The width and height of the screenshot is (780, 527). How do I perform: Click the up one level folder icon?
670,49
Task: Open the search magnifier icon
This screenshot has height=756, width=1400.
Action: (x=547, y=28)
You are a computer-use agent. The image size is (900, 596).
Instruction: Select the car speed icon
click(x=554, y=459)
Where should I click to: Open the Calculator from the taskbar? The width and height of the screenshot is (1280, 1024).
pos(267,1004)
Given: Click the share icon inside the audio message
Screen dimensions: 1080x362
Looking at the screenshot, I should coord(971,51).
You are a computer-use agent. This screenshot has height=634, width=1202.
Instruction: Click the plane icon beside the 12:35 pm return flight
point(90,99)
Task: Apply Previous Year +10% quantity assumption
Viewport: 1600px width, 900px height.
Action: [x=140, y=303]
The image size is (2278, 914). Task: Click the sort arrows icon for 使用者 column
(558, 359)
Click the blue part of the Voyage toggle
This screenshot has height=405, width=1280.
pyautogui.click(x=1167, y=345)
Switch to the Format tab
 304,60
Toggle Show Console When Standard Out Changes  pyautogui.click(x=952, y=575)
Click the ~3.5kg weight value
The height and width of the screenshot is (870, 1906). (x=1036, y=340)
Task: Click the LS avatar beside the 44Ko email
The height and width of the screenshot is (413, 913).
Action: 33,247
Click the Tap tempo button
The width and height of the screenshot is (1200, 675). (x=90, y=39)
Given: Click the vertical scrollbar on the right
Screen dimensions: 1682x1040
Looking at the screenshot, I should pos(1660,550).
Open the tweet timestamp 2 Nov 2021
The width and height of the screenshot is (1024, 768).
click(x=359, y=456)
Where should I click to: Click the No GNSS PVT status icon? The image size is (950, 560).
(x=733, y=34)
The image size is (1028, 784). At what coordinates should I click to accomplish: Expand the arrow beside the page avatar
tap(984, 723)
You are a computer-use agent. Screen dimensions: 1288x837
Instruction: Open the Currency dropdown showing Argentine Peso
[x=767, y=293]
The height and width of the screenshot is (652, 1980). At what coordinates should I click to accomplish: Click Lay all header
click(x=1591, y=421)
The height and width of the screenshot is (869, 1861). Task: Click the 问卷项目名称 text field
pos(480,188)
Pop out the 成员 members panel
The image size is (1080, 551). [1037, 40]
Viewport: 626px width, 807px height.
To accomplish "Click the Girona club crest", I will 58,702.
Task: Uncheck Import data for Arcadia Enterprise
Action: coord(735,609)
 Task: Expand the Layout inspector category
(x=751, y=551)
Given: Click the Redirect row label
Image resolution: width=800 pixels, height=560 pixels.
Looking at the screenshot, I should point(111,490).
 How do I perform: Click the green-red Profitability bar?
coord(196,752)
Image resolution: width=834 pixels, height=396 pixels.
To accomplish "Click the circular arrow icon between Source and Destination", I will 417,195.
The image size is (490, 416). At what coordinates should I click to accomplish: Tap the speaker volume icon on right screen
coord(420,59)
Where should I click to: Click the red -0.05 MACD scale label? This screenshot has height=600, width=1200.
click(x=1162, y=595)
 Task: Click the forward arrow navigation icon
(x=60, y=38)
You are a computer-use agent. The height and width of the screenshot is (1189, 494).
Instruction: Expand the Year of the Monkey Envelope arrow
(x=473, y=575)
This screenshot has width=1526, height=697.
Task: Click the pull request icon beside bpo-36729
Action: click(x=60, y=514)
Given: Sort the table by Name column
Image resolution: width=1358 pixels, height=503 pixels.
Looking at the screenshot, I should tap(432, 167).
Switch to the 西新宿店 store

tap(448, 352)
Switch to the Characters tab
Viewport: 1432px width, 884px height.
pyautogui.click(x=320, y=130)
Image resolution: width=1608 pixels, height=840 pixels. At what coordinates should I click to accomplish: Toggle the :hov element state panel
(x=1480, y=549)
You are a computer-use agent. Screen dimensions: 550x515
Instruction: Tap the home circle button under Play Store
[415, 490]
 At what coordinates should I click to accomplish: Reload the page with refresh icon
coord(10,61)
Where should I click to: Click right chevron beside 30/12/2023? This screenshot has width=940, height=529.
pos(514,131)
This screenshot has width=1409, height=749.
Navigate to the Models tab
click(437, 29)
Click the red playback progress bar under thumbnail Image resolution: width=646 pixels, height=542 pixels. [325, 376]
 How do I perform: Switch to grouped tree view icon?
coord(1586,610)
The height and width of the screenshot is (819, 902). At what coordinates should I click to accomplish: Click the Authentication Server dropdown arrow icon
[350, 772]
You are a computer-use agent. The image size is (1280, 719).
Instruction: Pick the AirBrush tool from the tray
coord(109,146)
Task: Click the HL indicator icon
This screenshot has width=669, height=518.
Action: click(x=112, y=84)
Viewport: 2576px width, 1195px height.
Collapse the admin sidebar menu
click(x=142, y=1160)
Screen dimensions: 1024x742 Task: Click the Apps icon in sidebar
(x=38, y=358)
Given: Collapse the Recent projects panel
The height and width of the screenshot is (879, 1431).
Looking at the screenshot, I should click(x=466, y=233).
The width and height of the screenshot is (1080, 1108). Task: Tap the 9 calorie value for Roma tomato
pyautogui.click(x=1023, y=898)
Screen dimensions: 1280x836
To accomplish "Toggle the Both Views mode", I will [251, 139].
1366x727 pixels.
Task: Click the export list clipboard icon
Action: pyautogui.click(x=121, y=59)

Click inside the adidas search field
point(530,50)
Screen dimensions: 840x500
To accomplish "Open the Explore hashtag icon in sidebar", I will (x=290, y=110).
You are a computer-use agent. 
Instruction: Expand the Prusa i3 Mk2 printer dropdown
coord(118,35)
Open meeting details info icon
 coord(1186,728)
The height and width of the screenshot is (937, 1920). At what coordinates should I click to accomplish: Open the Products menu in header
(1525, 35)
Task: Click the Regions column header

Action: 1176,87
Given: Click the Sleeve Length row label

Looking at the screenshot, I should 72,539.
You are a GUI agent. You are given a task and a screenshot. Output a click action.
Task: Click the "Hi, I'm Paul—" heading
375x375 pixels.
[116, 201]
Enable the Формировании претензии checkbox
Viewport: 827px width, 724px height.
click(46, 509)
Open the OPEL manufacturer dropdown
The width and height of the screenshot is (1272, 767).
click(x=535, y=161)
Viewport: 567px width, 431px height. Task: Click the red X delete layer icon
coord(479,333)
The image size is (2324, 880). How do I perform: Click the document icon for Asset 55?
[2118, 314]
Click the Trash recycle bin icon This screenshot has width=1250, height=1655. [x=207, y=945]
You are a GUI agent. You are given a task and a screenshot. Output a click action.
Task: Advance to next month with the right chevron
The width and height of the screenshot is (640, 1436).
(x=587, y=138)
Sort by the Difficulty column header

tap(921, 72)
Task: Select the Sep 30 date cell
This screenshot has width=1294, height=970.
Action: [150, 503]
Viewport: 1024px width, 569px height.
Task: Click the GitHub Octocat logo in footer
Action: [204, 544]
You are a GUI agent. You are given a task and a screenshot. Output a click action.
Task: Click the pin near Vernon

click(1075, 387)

> _Exercise instructions_: Every line above that includes the word "computer" must appear in the answer.

> _Result of this exercise_:
You are a computer-use agent. The image size is (900, 596).
You are a computer-use agent. This screenshot has height=634, width=1202.
You are a computer-use agent. Screen dimensions: 1288x837
You are a computer-use agent. The height and width of the screenshot is (1189, 494).
You are a computer-use agent. Screen dimensions: 550x515
You are a computer-use agent. The image size is (1280, 719).
You are a computer-use agent. 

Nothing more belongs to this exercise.